Licenses for the consumption spaces will only be issued to those who hold a dispensary license. At present, there are a dozen dispensaries in Las Vegas, with an additional 10 expected to open before the end of the year.

A number of rules will be put in place to appease the powerful gaming and alcohol industries, but they are reasonable ones:

• The lounges may not be based within a dispensary, but can be adjacent. • No alcohol may be served, but non-alcoholic food and beverages may be offered. • Windows must be blacked out, and lounges must be located indoors with no access to the outdoors. • They cannot be located within 1,000 feet of an established property offering gaming. • This applies only to the dispensaries located within City limits, with the exception of the dispensary run by the Las Vegas Paiute Tribe. Thanks to a deal with the state, they are exempt from federal regulations regarding cannabis commerce, including lounges.

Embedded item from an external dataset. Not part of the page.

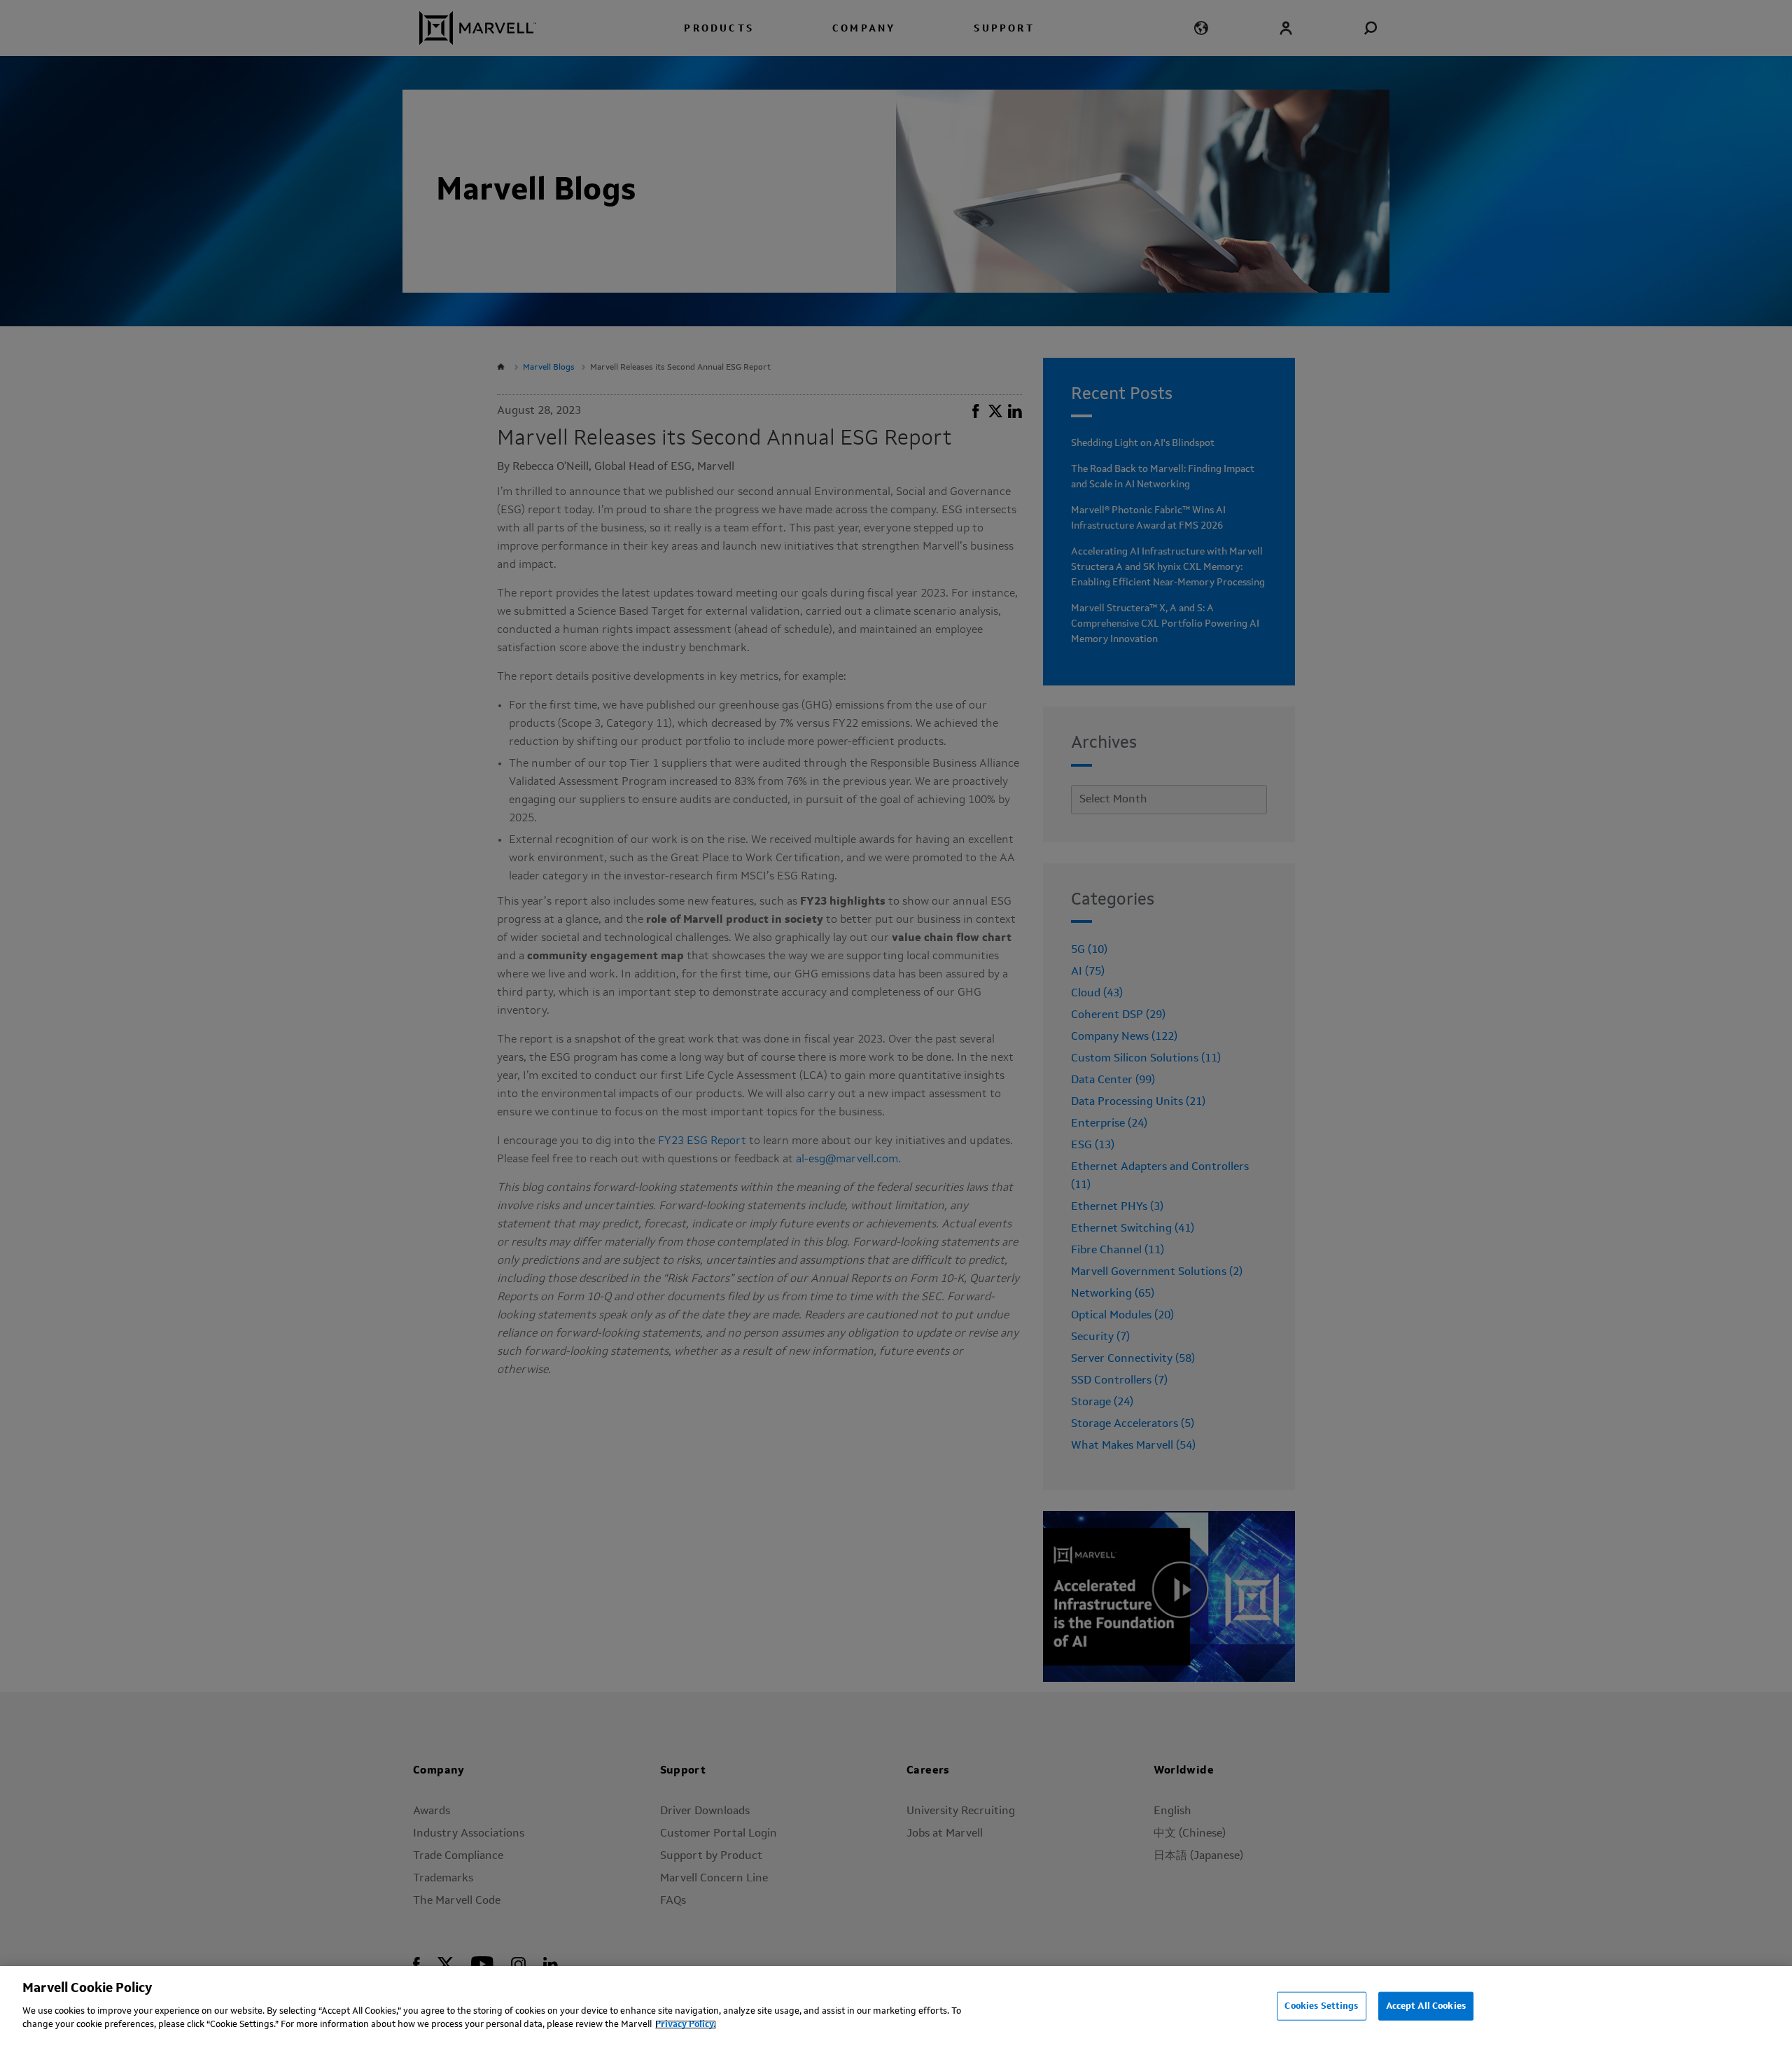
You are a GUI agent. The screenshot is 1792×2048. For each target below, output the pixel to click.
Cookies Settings (1321, 2005)
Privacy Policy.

This is Vegas, so you can expect some luxurious offerings. Leafly reports that two lounges in development will have 7,800 and 8,000 square feet of space, and offer much more than a few couches and big screens blaring ESPNs 1 through 8. One will offer "over a dozen separate rooms with private areas for playing virtual reality games and dominoes, a recording studio, a CBD product store, and even a boardroom for groups that have expressed interest in holding meetings there." Another will offer "a makeshift concert venue, massage parlor, yoga studio, and private event center." That may pale in comparison to what the Paiute Tribe has in store for an 11-acre parcel of land next to their dispensary, which they have stated will become a consumption lounge "when the time is right."

For now, Oregon has no plans to address the lack of spaces for compliant consumption, choosing instead to sell cannabis, then penalize those with audacity to consume what they have just paid a 20 percent tax to acquire. Way to go, Salem.